On April 17, 2012, a collection of jazz luminaries and aficionados, and Rutgers University and civic leaders gathered to celebrate Dan Morgenstern's career at the Newark Club in Newark, NJ. The retirement event in his honor celebrated his many achievements, with a night of memorable speeches, musical tributes, and a video presentation.

Dr. Clement Price, Director of the Institute on Ethnicity, Culture, and the Modern Experience, emceed the event, and presented a glowing tribute to Morgenstern.

Newark Mayor Cory Booker opened the program, citing the importance of jazz in American history and in the African American community. The mayor described the place of jazz in his own life and Dan Morgenstern's many contributions to the seminal American art form, noting how fortunate Newark has been to have such a key figure in the community for so long.

Originally housed in Bradley Hall on the Rutgers-Newark campus, the Institute of Jazz Studies became a part of the University Libraries in 1966 and moved to its current location on the 4th Floor of the John Cotton Dana Library in 1994.

University Librarian Marianne Gaunt talked of the special place the IJS has had within the Rutgers Library system, and the particular excellence Morgenstern has displayed as the longtime leader.

Interim Chancellor Philip Yeagle presented Morgenstern with the Rutgers University Medal, one of the highest honors bestowed by the University, on behalf of President Richard McCormick.

The accolades included humor. In a letter of tribute, New Jersey Performing Arts Center CEO John Schreiber wrote that "Next to Joey Bushkin, Johnny Mercer, and Joe Venuti, Dan Morgenstern has to be the hippest white guy in the history of jazz."

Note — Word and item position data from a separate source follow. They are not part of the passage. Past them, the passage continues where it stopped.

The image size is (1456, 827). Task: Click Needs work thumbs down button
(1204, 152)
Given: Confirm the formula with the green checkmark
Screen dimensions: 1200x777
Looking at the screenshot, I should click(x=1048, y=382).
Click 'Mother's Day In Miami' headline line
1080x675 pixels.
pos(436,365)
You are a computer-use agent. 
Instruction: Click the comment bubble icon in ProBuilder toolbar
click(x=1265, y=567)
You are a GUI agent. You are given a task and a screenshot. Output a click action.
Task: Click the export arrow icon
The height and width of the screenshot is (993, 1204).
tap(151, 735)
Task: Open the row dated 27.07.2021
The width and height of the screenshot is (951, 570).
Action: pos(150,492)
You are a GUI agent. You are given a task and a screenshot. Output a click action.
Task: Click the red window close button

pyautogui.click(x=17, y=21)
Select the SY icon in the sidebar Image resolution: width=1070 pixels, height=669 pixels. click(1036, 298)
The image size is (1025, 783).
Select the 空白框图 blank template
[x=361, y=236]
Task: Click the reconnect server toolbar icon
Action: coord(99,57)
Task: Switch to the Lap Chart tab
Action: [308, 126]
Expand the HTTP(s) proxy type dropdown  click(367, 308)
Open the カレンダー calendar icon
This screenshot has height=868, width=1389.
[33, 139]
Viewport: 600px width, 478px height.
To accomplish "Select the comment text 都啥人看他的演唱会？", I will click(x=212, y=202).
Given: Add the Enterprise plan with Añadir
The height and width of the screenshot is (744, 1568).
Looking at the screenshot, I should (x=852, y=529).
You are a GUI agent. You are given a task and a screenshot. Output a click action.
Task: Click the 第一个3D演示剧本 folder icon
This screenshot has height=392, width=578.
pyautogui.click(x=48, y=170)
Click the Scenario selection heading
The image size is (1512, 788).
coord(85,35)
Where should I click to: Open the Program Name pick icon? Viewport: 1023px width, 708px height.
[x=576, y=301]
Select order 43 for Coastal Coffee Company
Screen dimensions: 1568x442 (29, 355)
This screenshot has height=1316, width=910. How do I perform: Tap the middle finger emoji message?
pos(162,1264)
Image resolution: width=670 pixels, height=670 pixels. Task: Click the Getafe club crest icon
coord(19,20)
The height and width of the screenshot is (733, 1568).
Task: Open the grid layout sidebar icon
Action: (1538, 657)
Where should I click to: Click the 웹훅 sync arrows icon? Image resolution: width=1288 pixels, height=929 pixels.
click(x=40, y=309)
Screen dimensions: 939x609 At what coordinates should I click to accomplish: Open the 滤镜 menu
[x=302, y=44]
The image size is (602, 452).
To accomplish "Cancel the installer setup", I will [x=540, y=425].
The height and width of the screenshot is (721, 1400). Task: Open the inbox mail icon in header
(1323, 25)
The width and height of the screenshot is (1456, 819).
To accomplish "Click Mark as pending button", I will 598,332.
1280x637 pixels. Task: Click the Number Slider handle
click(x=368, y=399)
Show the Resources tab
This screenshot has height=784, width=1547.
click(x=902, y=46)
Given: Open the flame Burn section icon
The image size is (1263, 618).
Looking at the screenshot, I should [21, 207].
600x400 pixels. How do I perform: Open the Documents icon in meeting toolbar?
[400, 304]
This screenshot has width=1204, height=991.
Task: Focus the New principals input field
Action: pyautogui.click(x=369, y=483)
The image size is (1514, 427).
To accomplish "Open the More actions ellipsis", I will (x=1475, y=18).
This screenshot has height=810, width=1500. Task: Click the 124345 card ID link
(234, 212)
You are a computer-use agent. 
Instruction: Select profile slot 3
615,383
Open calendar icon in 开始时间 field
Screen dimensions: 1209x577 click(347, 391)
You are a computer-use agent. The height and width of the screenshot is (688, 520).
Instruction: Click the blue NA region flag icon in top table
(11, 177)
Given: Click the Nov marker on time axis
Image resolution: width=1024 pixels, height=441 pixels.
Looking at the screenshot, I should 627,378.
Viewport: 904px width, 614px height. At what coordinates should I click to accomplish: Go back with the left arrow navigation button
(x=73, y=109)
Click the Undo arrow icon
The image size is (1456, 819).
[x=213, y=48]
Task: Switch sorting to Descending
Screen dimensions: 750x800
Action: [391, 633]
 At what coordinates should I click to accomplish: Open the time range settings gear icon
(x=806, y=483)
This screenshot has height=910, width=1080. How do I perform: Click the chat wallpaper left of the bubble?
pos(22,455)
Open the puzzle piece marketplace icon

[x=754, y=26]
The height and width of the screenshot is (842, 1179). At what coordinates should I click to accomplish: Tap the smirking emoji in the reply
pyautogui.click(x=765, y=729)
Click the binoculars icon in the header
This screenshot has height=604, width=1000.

Director of Dana Library and Assistant Chancellor Mark Winston spoke of Morgenstern's many contributions and achievements and suggested Morgenstern's apprehension to leave the Institute, noting that although his official retirement date was a few months ago, "I know he doesn't want to leave us, since his office has hardly changed."

Former Dana Library Director Lynn Mullins described how much she enjoyed working with Morgenstern and cited his recent inclusion on the New Jersey Star-Ledger's list of "Jersey's 20 Biggest Brains." Librarian and IJS Sound Archivist Vincent Pelote and former Associate Director of IJS Ed Berger presented a humorous take on their more than 30 years of working with Morgenstern.

Members of the IJS Advisory Board David Cayer and Henk Edelman also spoke. Henk Edelman, also former University Librarian, who was instrumental in moving the collection into the Library System, spoke about the history of IJS, beginning as the collection of jazz scholar Marshall Stearns, and eventually finding a home at Rutgers University.

A particular highlight of the evening was the musical tributes by renowned musicians clarinetist Anat Cohen, pianist Daryl Sherman, trumpeter Randy Sandke, guitarist James Chirillo, and bassist and IJS staff member Joe Peterson.

The admiration poured in from guests who went up to the podium during the open mike portion of the program.

A special video presentation created by Mark Papianni featured interviews with IJS and WBGO radio staff about Morgenstern's vast knowledge of the jazz world, his writing, and their memorable experiences with him.

When the time came for Morgenstern's own speech, he began modestly, commenting on the tributes with humor, "I don't know who these people are talking about." He thanked all for their attendance and spoke about his memories of working at the Institute.

In the Rutgers' Medal citation President McCormick addressed Morgenstern's "exceptional contributions to preserving, promoting, and advancing our understanding of jazz... In your work as Director of the Institute of Jazz Studies at Rutgers-Newark since 1976, you have built the Institute into the largest archival collection of jazz and jazz-related materials in the world and a tremendous source of pride among our university community."

"You have had such an exemplary life doing so much for jazz. I for one am speaking for many others who applaud you and thank you."
-- Sonny Rollins

"I´ve known Dan for 35 years, and every note he's ever blown as an author, editor, educator, and historian has been true and pure from the heart."